WHAT YOU SHOULD DO:
For this exercise, repeat each entry exactly as written.

LISTED ENTRIES:
Segment Open
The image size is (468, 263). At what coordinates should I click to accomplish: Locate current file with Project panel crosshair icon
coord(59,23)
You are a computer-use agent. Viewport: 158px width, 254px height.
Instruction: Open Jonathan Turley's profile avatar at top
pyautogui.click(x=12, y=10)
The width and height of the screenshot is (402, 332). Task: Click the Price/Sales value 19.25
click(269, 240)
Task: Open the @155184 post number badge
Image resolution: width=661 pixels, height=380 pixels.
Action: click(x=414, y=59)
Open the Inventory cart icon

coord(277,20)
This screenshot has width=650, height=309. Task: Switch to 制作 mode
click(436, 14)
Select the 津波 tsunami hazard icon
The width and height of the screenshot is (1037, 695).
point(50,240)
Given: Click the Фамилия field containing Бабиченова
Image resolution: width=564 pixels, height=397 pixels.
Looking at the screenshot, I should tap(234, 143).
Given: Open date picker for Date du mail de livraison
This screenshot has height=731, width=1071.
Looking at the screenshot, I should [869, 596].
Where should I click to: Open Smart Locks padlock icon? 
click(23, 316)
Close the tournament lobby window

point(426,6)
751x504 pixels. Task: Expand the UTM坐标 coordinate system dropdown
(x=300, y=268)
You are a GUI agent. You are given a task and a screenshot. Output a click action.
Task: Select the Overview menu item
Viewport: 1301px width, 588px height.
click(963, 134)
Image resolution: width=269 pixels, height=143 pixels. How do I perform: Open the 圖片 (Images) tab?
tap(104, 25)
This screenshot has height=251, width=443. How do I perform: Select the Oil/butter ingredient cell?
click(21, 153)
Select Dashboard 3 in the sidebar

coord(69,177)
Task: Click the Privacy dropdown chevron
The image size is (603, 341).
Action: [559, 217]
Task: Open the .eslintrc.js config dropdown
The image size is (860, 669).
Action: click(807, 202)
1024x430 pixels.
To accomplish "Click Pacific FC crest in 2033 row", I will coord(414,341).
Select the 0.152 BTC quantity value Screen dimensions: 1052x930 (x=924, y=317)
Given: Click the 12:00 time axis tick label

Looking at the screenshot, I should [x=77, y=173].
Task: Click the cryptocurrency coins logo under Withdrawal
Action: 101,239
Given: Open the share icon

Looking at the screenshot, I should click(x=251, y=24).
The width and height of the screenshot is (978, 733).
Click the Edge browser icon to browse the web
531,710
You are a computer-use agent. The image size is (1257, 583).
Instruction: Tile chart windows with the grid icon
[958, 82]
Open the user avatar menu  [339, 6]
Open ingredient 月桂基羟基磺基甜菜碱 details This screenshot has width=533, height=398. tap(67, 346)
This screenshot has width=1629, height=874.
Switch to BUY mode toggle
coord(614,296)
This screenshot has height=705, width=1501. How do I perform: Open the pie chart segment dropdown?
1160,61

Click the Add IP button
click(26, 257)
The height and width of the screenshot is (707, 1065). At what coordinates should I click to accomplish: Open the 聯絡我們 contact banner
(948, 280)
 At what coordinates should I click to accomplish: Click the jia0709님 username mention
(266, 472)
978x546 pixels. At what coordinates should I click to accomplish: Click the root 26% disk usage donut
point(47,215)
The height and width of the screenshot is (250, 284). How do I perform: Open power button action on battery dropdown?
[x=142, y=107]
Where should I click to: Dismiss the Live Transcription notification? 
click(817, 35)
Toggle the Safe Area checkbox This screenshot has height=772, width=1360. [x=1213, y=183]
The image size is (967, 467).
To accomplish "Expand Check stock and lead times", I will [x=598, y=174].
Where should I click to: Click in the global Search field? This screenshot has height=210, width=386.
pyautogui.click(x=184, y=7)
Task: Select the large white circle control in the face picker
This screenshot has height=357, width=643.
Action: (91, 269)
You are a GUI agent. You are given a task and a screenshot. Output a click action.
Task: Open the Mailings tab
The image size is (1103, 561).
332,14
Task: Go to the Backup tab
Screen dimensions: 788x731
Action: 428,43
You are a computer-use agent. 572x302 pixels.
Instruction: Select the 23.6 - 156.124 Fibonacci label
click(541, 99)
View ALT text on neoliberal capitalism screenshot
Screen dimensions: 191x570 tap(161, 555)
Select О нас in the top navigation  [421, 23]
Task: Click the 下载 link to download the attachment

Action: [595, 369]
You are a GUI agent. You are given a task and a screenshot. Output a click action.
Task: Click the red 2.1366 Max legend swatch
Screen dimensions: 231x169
Segment Closed
TASK RESPONSE:
The image size is (468, 263). At what coordinates should I click to accomplish: Locate current file with Project panel crosshair icon
coord(59,23)
You are a computer-use agent. Viewport: 158px width, 254px height.
Instruction: Open Jonathan Turley's profile avatar at top
pyautogui.click(x=12, y=10)
The width and height of the screenshot is (402, 332). Task: Click the Price/Sales value 19.25
click(269, 240)
Task: Open the @155184 post number badge
Image resolution: width=661 pixels, height=380 pixels.
Action: click(x=414, y=59)
Open the Inventory cart icon

coord(277,20)
This screenshot has width=650, height=309. Task: Switch to 制作 mode
click(436, 14)
Select the 津波 tsunami hazard icon
The width and height of the screenshot is (1037, 695).
point(50,240)
Given: Click the Фамилия field containing Бабиченова
Image resolution: width=564 pixels, height=397 pixels.
Looking at the screenshot, I should tap(234, 143).
Given: Open date picker for Date du mail de livraison
This screenshot has height=731, width=1071.
Looking at the screenshot, I should [869, 596].
Where should I click to: Open Smart Locks padlock icon? 
click(23, 316)
Close the tournament lobby window

point(426,6)
751x504 pixels. Task: Expand the UTM坐标 coordinate system dropdown
(x=300, y=268)
You are a GUI agent. You are given a task and a screenshot. Output a click action.
Task: Select the Overview menu item
Viewport: 1301px width, 588px height.
click(963, 134)
Image resolution: width=269 pixels, height=143 pixels. How do I perform: Open the 圖片 (Images) tab?
tap(104, 25)
This screenshot has height=251, width=443. How do I perform: Select the Oil/butter ingredient cell?
click(21, 153)
Select Dashboard 3 in the sidebar

coord(69,177)
Task: Click the Privacy dropdown chevron
The image size is (603, 341).
Action: [559, 217]
Task: Open the .eslintrc.js config dropdown
The image size is (860, 669).
Action: click(807, 202)
1024x430 pixels.
To accomplish "Click Pacific FC crest in 2033 row", I will coord(414,341).
Select the 0.152 BTC quantity value Screen dimensions: 1052x930 (x=924, y=317)
Given: Click the 12:00 time axis tick label

Looking at the screenshot, I should [x=77, y=173].
Task: Click the cryptocurrency coins logo under Withdrawal
Action: 101,239
Given: Open the share icon

Looking at the screenshot, I should click(x=251, y=24).
The width and height of the screenshot is (978, 733).
Click the Edge browser icon to browse the web
531,710
You are a computer-use agent. The image size is (1257, 583).
Instruction: Tile chart windows with the grid icon
[958, 82]
Open the user avatar menu  [339, 6]
Open ingredient 月桂基羟基磺基甜菜碱 details This screenshot has width=533, height=398. tap(67, 346)
This screenshot has width=1629, height=874.
Switch to BUY mode toggle
coord(614,296)
This screenshot has height=705, width=1501. How do I perform: Open the pie chart segment dropdown?
1160,61

Click the Add IP button
click(26, 257)
The height and width of the screenshot is (707, 1065). At what coordinates should I click to accomplish: Open the 聯絡我們 contact banner
(948, 280)
 At what coordinates should I click to accomplish: Click the jia0709님 username mention
(266, 472)
978x546 pixels. At what coordinates should I click to accomplish: Click the root 26% disk usage donut
point(47,215)
The height and width of the screenshot is (250, 284). How do I perform: Open power button action on battery dropdown?
[x=142, y=107]
Where should I click to: Dismiss the Live Transcription notification? 
click(817, 35)
Toggle the Safe Area checkbox This screenshot has height=772, width=1360. [x=1213, y=183]
The image size is (967, 467).
To accomplish "Expand Check stock and lead times", I will [x=598, y=174].
Where should I click to: Click in the global Search field? This screenshot has height=210, width=386.
pyautogui.click(x=184, y=7)
Task: Select the large white circle control in the face picker
This screenshot has height=357, width=643.
Action: (91, 269)
You are a GUI agent. You are given a task and a screenshot. Output a click action.
Task: Open the Mailings tab
The image size is (1103, 561).
332,14
Task: Go to the Backup tab
Screen dimensions: 788x731
Action: 428,43
You are a computer-use agent. 572x302 pixels.
Instruction: Select the 23.6 - 156.124 Fibonacci label
click(541, 99)
View ALT text on neoliberal capitalism screenshot
Screen dimensions: 191x570 tap(161, 555)
Select О нас in the top navigation  [421, 23]
Task: Click the 下载 link to download the attachment

Action: [595, 369]
You are a GUI agent. You are given a task and a screenshot. Output a click action.
Task: Click the red 2.1366 Max legend swatch
Screen dimensions: 231x169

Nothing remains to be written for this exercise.